Trasforma in un elenco il paragrafo del brano sulla neuromatrix che inizia con «La costituzione anatomica della neuromatrix», mantenendo i fatti principali.

### BRANO DEL DOCUMENTO

________________________

La costituzione anatomica della neuromatrix può essere ricondotta alla corteccia somatosensoriale, alle aree del lobo parietale responsabili della struttura mentale dell’immagine del corpo, alle aree del lobo parietale rilevanti per la coscienza del sé corporeo, alla vie che, attraverso il talamo, proiettano alla corteccia somestesica segnali sensitivi e alla via che attraversa le strutture del sistema limbico e conferisce alle sensazioni le componenti emozionali associate al dolore e all’ansia.
Fin da quando Wilder Penfield disegnò i confini delle aree corticali corrispondenti ai territori sensitivi («omuncolo sensitivo») e motori («omuncolo motorio») di tutto il corpo, ci si è posti la domanda se il sistema nervoso fosse in grado di adattare tale topografia a variazioni normali e patologiche intercorse nella vita di un individuo: studi recenti hanno dimostrato che l’amputazione causava una ristrutturazione della mappa corticale del corpo, così che i neuroni corrispondenti alla parte asportata erano reclutati dalle aree corticali confinanti.

________________________

Voci di dati salvate
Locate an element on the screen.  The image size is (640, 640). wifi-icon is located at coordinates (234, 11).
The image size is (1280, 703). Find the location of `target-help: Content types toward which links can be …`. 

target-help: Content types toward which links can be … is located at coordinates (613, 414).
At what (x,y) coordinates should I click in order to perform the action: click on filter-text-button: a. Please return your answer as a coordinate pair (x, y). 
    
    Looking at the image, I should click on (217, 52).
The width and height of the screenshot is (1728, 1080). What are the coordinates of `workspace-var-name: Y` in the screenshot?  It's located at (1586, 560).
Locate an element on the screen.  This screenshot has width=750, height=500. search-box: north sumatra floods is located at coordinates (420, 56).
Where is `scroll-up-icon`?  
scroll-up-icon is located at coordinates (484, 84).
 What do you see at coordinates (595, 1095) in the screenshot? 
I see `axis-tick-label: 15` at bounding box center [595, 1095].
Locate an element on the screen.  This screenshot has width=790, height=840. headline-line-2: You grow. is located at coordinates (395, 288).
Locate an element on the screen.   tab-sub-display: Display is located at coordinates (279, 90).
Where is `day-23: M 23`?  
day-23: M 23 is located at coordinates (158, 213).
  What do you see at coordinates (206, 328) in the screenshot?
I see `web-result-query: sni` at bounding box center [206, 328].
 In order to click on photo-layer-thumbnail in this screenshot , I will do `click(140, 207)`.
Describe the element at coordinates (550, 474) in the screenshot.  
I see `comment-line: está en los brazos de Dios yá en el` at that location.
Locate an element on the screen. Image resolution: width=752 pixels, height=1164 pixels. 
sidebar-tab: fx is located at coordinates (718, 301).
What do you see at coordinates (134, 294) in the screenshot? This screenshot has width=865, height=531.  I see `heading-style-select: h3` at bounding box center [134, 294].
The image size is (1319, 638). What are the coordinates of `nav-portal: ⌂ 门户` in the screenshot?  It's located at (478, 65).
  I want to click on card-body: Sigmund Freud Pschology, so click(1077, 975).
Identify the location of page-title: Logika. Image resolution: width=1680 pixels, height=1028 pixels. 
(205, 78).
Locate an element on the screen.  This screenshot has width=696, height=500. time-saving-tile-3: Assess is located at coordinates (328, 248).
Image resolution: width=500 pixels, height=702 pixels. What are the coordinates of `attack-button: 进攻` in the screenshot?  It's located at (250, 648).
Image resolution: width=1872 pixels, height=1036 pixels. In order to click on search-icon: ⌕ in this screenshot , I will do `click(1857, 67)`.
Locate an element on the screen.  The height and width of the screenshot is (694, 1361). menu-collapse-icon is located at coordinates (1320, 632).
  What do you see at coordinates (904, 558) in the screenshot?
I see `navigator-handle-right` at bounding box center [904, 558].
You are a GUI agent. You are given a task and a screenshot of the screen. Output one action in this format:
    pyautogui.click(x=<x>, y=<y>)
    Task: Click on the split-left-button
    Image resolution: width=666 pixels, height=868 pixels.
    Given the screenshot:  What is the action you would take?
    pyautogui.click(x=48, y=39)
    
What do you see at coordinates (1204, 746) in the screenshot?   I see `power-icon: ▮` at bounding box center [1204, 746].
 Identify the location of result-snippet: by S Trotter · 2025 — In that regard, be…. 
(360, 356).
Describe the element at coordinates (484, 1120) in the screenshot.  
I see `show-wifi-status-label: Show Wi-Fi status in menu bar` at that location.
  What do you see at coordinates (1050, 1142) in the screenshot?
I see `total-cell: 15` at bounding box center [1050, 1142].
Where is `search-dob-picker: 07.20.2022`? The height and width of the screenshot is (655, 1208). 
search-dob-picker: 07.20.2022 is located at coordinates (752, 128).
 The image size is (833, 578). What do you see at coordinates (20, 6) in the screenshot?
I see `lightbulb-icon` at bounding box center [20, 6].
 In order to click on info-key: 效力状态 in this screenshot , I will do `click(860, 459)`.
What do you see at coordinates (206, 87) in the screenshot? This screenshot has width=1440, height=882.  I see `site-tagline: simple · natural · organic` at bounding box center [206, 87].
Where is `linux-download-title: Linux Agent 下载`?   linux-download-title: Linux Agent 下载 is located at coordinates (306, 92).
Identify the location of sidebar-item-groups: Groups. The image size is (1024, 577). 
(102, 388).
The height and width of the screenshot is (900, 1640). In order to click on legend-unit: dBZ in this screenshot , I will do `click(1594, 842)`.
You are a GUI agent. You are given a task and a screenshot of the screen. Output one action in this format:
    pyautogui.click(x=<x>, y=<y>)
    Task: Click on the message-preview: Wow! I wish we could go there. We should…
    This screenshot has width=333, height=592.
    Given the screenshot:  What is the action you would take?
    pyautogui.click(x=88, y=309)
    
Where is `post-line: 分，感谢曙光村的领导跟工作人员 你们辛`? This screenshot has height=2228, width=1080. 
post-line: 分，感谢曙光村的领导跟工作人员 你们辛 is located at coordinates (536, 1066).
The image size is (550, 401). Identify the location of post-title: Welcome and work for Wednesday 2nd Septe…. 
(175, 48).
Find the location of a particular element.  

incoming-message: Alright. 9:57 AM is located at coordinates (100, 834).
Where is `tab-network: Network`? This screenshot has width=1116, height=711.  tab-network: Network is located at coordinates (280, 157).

________________________

### RISPOSTA AL COMPITO
Dal punto di vista anatomico, la neuromatrix comprende:
- la corteccia somatosensoriale;
- le aree del lobo parietale che formano la struttura mentale dell'immagine del corpo;
- le aree del lobo parietale importanti per la coscienza del sé corporeo;
- le vie che, passando per il talamo, portano segnali sensitivi alla corteccia somestesica;
- la via che attraversa il sistema limbico e dà alle sensazioni le componenti emotive legate al dolore e all'ansia.